Re: [PATCH v14 21/23] x86/virt/tdx: Handle TDX interaction with ACPI S3 and deeper states

From: Rafael J. Wysocki
Date: Wed Oct 18 2023 - 06:16:21 EST


On Wed, Oct 18, 2023 at 5:22 AM Huang, Kai <kai.huang@xxxxxxxxx> wrote:
>
> Hi Rafael,
> Thanks for feedback!
> >
>
>
> > > @@ -1427,6 +1429,22 @@ static int __init tdx_init(void)
> > > return -ENODEV;
> > > }
> > >
> > > +#define HIBERNATION_MSG \
> > > + "Disable TDX due to hibernation is available.
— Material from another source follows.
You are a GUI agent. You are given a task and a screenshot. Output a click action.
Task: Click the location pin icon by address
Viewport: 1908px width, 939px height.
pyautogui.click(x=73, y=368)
Use 'nohibernate'
> command line to disable hibernation."
> >
> > I'm not sure if this new symbol is really necessary.
> >
> > The message could be as simple as "Initialization failed: Hibernation
> > support is enabled" (assuming a properly defined pr_fmt()), because
> > that carries enough information about the reason for the failure IMO.
> >
> > How to address it can be documented elsewhere.
>
>
> The last patch of this series is the documentation patch to add TDX host. We
> can add a sentence to suggest the user to use 'nohibernate' kernel command line
> when one sees TDX gets disabled because of hibernation being available.
>
> But isn't better to just provide such information together in the dmesg so the
> user can immediately know how to resolve this issue?
>
> If user only sees "... failed: Hibernation support is enabled", then the user
> will need additional knowledge to know where to look for the solution first, and
> only after that, the user can know how to resolve this.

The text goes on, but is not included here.